Source information =>
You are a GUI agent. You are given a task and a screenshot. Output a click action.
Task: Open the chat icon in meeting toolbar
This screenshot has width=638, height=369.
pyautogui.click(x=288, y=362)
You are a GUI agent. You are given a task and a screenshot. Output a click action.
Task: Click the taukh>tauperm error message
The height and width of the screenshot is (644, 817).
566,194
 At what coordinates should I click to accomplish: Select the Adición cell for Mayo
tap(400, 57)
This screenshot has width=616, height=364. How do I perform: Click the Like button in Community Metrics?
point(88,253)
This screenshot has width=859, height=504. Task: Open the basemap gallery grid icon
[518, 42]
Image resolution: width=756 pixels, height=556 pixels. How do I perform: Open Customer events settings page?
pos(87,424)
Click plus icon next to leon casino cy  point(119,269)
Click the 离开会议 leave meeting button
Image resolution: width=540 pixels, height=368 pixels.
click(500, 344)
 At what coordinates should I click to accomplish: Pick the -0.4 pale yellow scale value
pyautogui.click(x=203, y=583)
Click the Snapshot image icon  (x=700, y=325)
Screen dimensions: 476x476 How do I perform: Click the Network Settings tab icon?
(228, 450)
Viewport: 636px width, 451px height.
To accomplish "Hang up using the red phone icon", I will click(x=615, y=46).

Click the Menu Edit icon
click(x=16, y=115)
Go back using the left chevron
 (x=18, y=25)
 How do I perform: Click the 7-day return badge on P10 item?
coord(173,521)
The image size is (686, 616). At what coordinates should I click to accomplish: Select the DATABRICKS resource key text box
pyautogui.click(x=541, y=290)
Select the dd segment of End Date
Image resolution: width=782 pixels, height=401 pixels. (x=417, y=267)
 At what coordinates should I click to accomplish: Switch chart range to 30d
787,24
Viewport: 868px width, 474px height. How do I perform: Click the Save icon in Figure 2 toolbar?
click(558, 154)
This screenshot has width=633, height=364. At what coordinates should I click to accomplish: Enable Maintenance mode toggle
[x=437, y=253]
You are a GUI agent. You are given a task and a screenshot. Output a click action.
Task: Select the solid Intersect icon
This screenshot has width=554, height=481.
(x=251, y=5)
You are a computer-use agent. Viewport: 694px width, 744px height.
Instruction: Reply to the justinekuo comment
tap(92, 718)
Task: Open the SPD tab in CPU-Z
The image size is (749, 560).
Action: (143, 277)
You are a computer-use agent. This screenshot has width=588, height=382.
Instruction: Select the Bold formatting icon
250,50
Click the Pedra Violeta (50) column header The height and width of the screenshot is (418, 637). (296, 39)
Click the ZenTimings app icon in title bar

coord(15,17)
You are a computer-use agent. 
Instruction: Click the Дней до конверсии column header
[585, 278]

The problem => When you reach the line that contains "Viewport: 868px width, 474px" in the material above, please copy it and every line after it exactly, stopping only at the last line.

Response below =>
Viewport: 868px width, 474px height. How do I perform: Click the Save icon in Figure 2 toolbar?
click(558, 154)
This screenshot has width=633, height=364. At what coordinates should I click to accomplish: Enable Maintenance mode toggle
[x=437, y=253]
You are a GUI agent. You are given a task and a screenshot. Output a click action.
Task: Select the solid Intersect icon
This screenshot has width=554, height=481.
(x=251, y=5)
You are a computer-use agent. Viewport: 694px width, 744px height.
Instruction: Reply to the justinekuo comment
tap(92, 718)
Task: Open the SPD tab in CPU-Z
The image size is (749, 560).
Action: (143, 277)
You are a computer-use agent. This screenshot has width=588, height=382.
Instruction: Select the Bold formatting icon
250,50
Click the Pedra Violeta (50) column header The height and width of the screenshot is (418, 637). (296, 39)
Click the ZenTimings app icon in title bar

coord(15,17)
You are a computer-use agent. 
Instruction: Click the Дней до конверсии column header
[585, 278]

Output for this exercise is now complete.